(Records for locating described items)
· · · ·

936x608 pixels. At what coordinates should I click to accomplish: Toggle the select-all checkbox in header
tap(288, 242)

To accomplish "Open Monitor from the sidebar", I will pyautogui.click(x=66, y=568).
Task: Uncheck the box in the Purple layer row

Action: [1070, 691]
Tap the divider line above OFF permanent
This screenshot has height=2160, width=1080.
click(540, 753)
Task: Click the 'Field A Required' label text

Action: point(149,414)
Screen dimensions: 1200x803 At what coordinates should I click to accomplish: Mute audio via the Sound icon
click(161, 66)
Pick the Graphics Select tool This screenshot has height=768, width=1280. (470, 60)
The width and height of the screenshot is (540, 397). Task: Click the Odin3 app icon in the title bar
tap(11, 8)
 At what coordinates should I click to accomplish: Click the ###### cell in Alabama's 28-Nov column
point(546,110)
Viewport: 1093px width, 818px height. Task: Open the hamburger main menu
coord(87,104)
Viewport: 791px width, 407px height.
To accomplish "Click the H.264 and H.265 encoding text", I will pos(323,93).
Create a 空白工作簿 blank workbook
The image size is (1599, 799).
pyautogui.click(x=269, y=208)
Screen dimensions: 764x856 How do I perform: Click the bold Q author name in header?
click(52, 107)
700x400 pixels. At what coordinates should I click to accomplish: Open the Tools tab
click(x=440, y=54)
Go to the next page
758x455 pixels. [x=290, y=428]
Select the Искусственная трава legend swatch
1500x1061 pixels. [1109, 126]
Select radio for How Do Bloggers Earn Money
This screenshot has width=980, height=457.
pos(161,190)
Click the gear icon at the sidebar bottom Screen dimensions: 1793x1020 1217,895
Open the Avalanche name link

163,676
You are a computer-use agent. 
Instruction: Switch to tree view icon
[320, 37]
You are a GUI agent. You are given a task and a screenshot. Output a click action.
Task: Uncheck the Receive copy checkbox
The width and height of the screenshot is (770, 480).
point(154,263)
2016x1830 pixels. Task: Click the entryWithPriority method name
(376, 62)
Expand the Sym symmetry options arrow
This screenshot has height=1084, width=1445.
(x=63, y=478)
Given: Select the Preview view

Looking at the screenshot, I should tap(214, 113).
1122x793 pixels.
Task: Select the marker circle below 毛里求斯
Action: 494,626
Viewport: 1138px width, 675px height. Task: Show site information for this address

· · · ·

Format all of the rows above as a JSON list of strings, with one string for each line and no strings for blank lines.

The solution
[
  "936x608 pixels. At what coordinates should I click to accomplish: Toggle the select-all checkbox in header",
  "tap(288, 242)",
  "To accomplish \"Open Monitor from the sidebar\", I will pyautogui.click(x=66, y=568).",
  "Task: Uncheck the box in the Purple layer row",
  "Action: [1070, 691]",
  "Tap the divider line above OFF permanent",
  "This screenshot has height=2160, width=1080.",
  "click(540, 753)",
  "Task: Click the 'Field A Required' label text",
  "Action: point(149,414)",
  "Screen dimensions: 1200x803 At what coordinates should I click to accomplish: Mute audio via the Sound icon",
  "click(161, 66)",
  "Pick the Graphics Select tool This screenshot has height=768, width=1280. (470, 60)",
  "The width and height of the screenshot is (540, 397). Task: Click the Odin3 app icon in the title bar",
  "tap(11, 8)",
  " At what coordinates should I click to accomplish: Click the ###### cell in Alabama's 28-Nov column",
  "point(546,110)",
  "Viewport: 1093px width, 818px height. Task: Open the hamburger main menu",
  "coord(87,104)",
  "Viewport: 791px width, 407px height.",
  "To accomplish \"Click the H.264 and H.265 encoding text\", I will pos(323,93).",
  "Create a 空白工作簿 blank workbook",
  "The image size is (1599, 799).",
  "pyautogui.click(x=269, y=208)",
  "Screen dimensions: 764x856 How do I perform: Click the bold Q author name in header?",
  "click(52, 107)",
  "700x400 pixels. At what coordinates should I click to accomplish: Open the Tools tab",
  "click(x=440, y=54)",
  "Go to the next page",
  "758x455 pixels. [x=290, y=428]",
  "Select the Искусственная трава legend swatch",
  "1500x1061 pixels. [1109, 126]",
  "Select radio for How Do Bloggers Earn Money",
  "This screenshot has width=980, height=457.",
  "pos(161,190)",
  "Click the gear icon at the sidebar bottom Screen dimensions: 1793x1020 1217,895",
  "Open the Avalanche name link",
  "163,676",
  "You are a computer-use agent. ",
  "Instruction: Switch to tree view icon",
  "[320, 37]",
  "You are a GUI agent. You are given a task and a screenshot. Output a click action.",
  "Task: Uncheck the Receive copy checkbox",
  "The width and height of the screenshot is (770, 480).",
  "point(154,263)",
  "2016x1830 pixels. Task: Click the entryWithPriority method name",
  "(376, 62)",
  "Expand the Sym symmetry options arrow",
  "This screenshot has height=1084, width=1445.",
  "(x=63, y=478)",
  "Given: Select the Preview view",
  "Looking at the screenshot, I should tap(214, 113).",
  "1122x793 pixels.",
  "Task: Select the marker circle below 毛里求斯",
  "Action: 494,626",
  "Viewport: 1138px width, 675px height. Task: Show site information for this address"
]